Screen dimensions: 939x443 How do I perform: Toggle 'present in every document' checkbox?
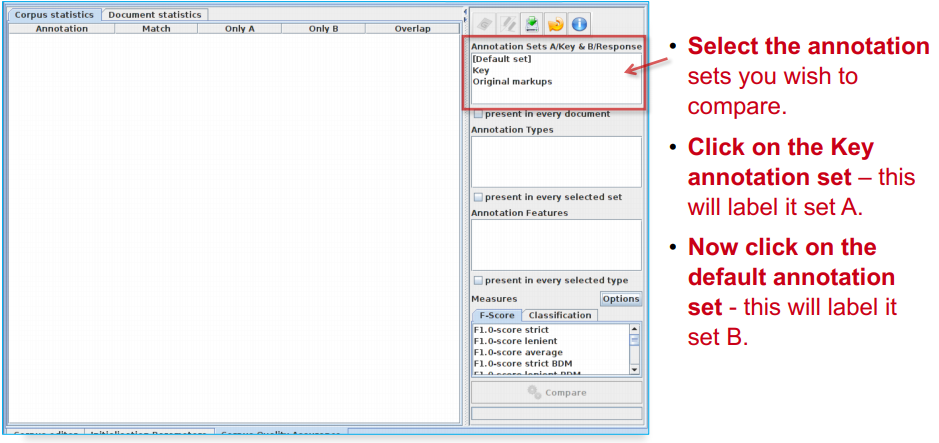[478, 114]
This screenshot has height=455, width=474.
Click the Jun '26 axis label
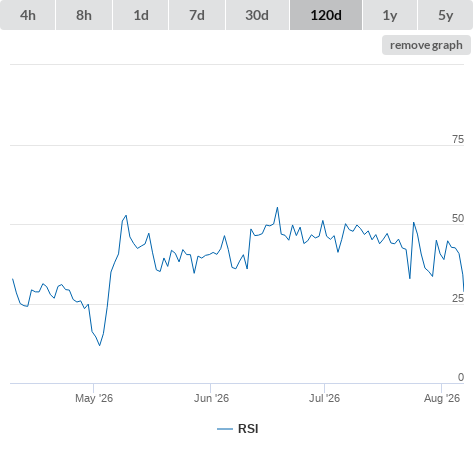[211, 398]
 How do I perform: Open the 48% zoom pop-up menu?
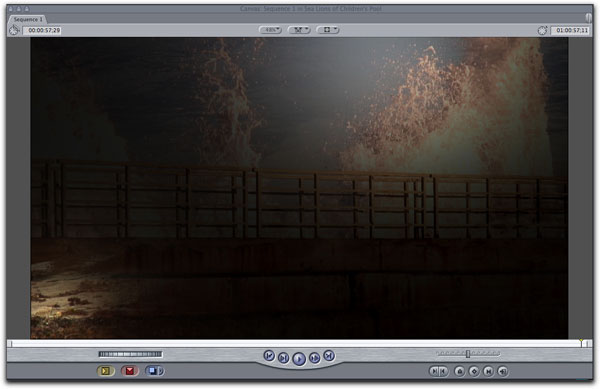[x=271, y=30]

++++++++

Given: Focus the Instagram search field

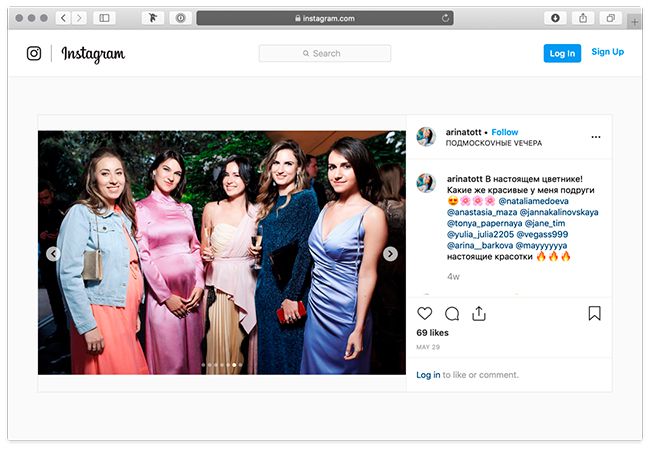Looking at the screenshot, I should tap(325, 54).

++++++++

• _TASK INSTRUCTIONS_:
Pick out every row above that contains the string "perform" and copy those rows. Case counts.

• _OUTPUT OF THE EXERCISE_:
Screen dimensions: 939x443 How do I perform: Toggle 'present in every document' checkbox?
 How do I perform: Open the 48% zoom pop-up menu?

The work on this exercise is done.